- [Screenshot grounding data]
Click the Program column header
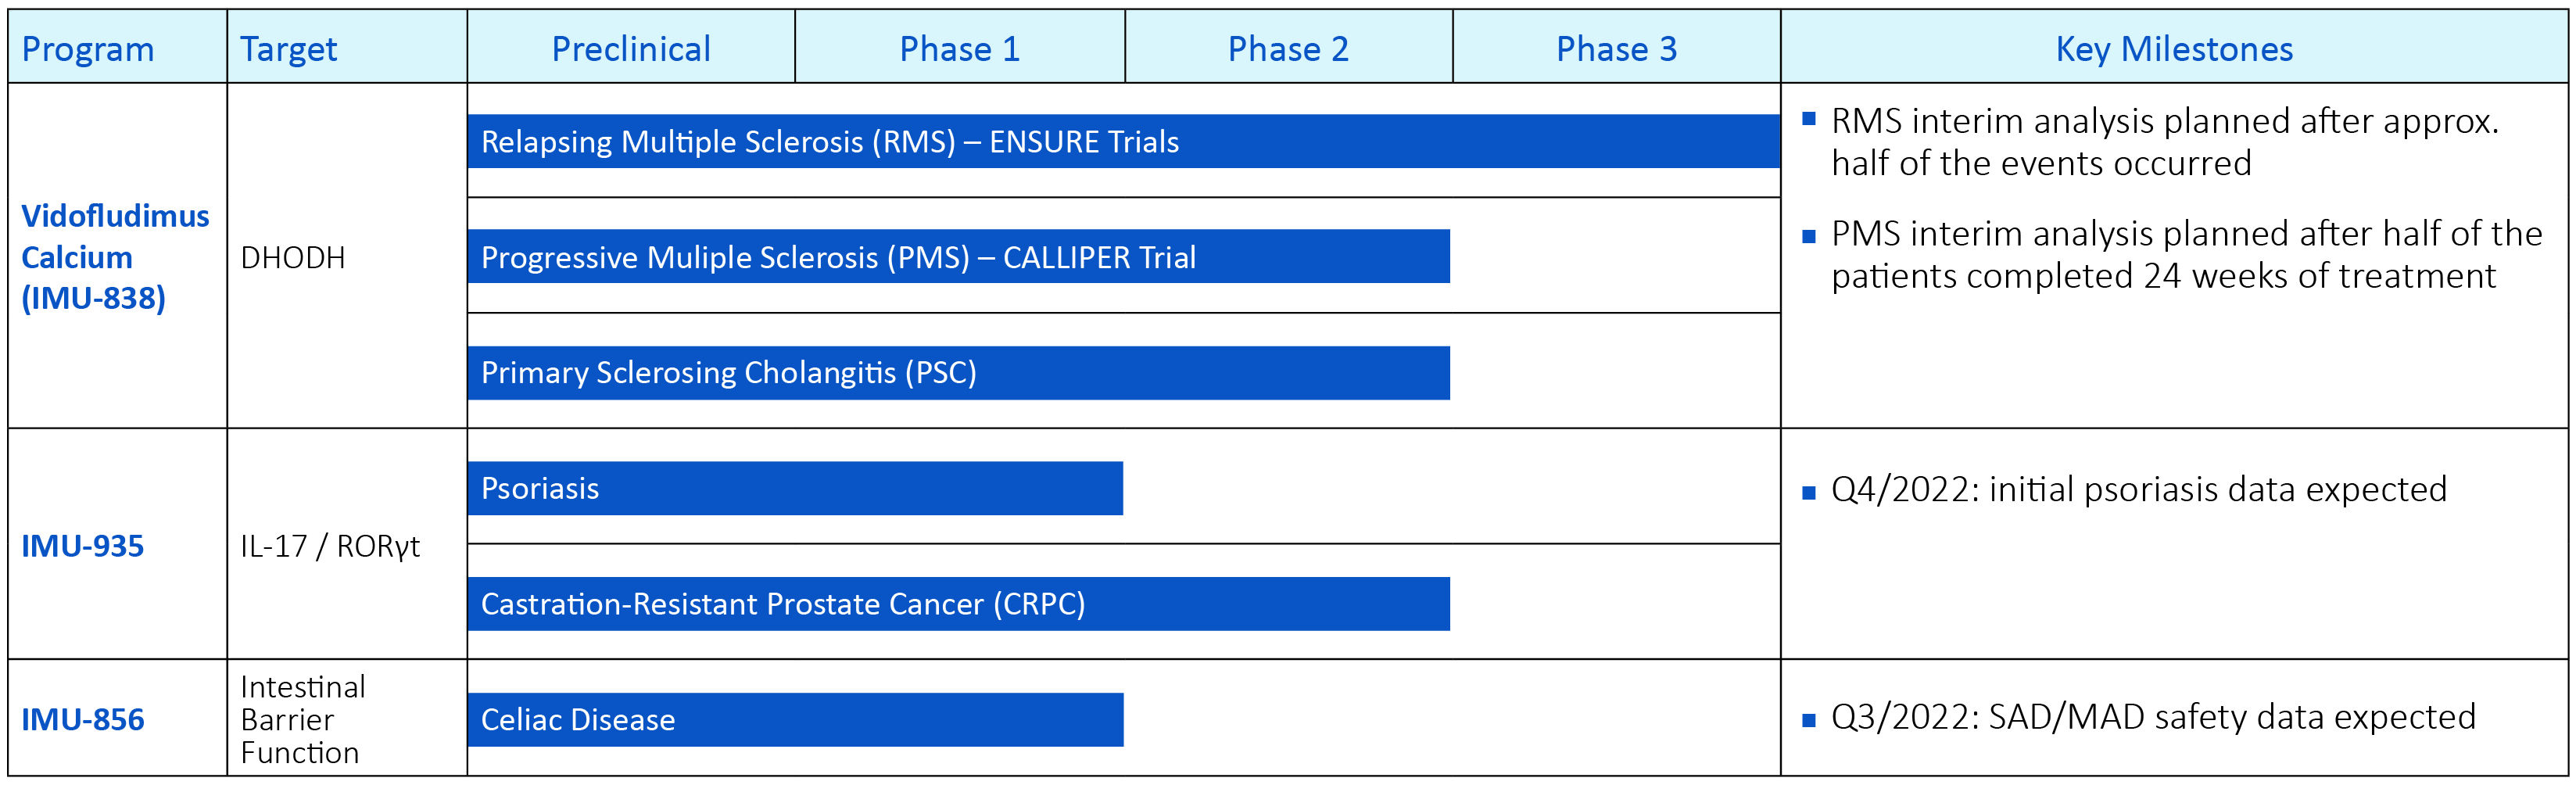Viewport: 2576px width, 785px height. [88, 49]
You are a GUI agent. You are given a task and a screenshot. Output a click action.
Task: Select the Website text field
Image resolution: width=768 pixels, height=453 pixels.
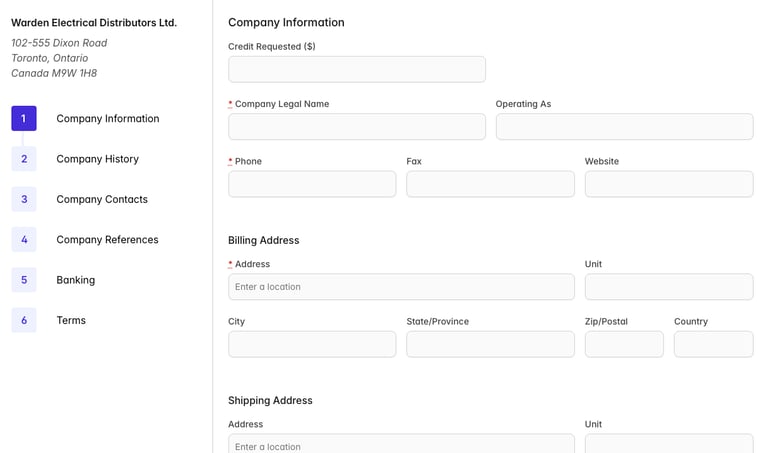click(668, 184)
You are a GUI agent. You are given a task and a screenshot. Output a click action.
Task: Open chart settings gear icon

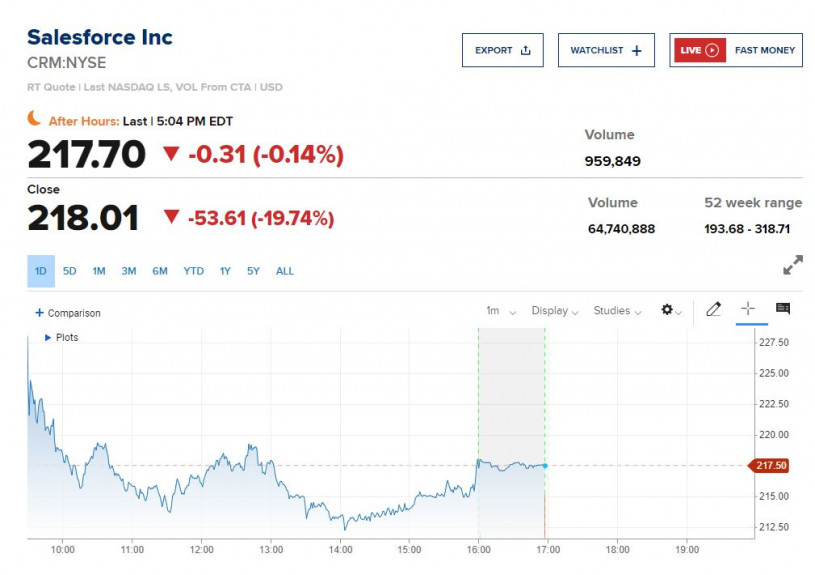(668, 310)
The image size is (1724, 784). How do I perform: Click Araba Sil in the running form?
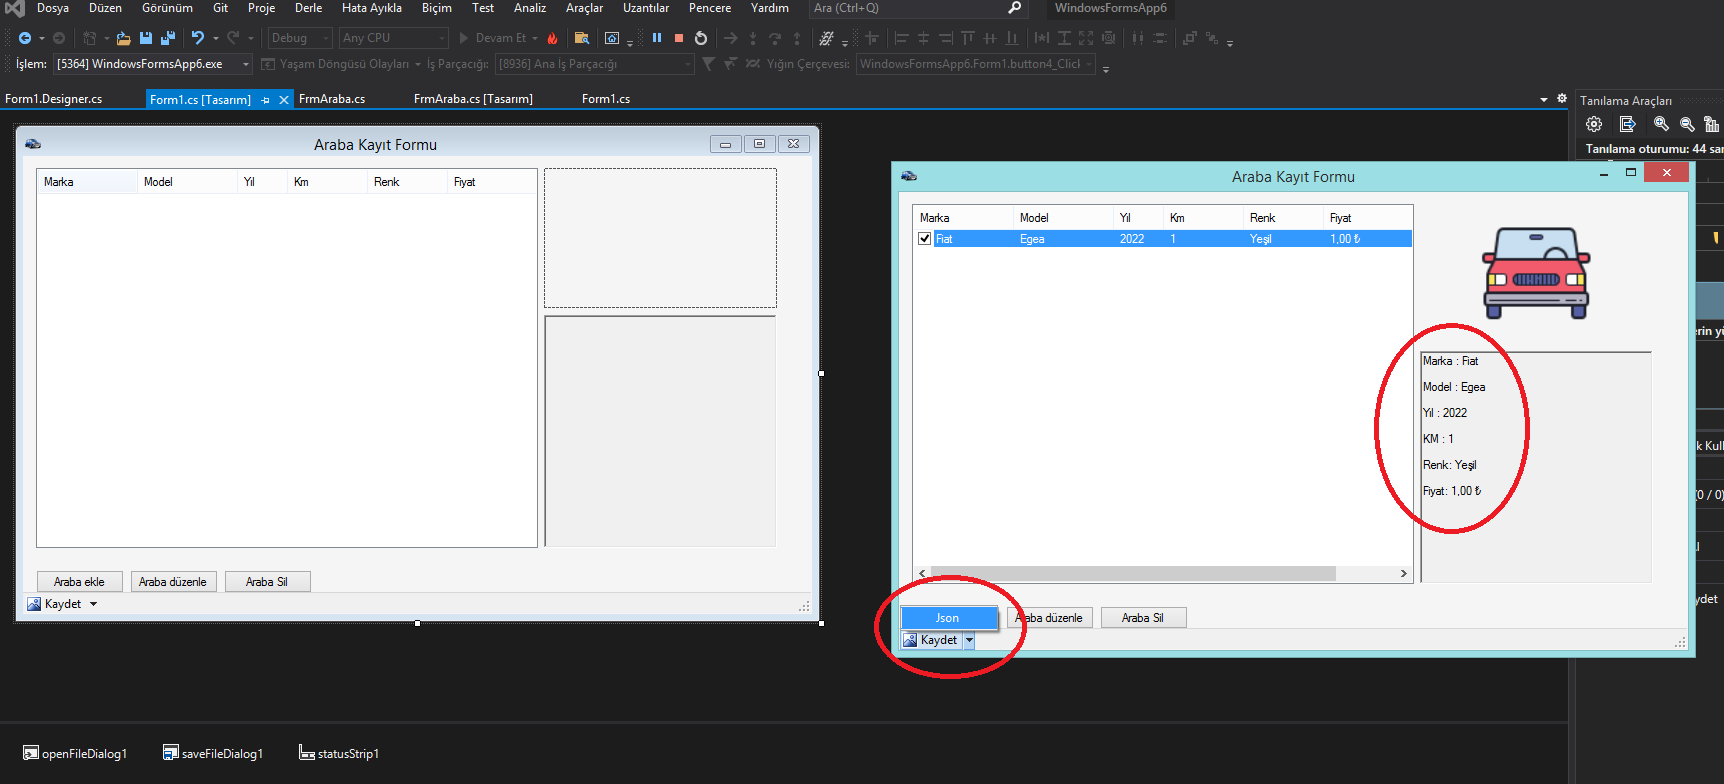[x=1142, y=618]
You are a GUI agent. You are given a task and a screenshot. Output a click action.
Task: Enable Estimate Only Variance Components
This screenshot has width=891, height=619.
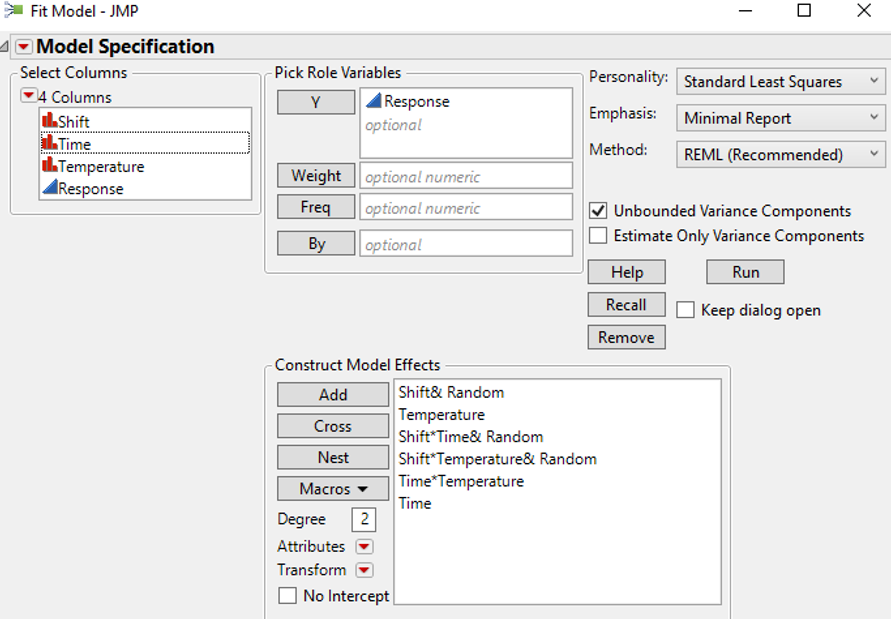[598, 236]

- [Work request]
Take the line with "The image size" and every line after it through the end of the data, and write only them out exactly, leaving out the pictures.

- [Your solution]
The image size is (1724, 784). How do I perform: Click Araba Sil in the running form?
[x=1142, y=618]
You are a GUI agent. You are given a task and a screenshot. Output a click action.
Task: Enable Estimate Only Variance Components
This screenshot has width=891, height=619.
[598, 236]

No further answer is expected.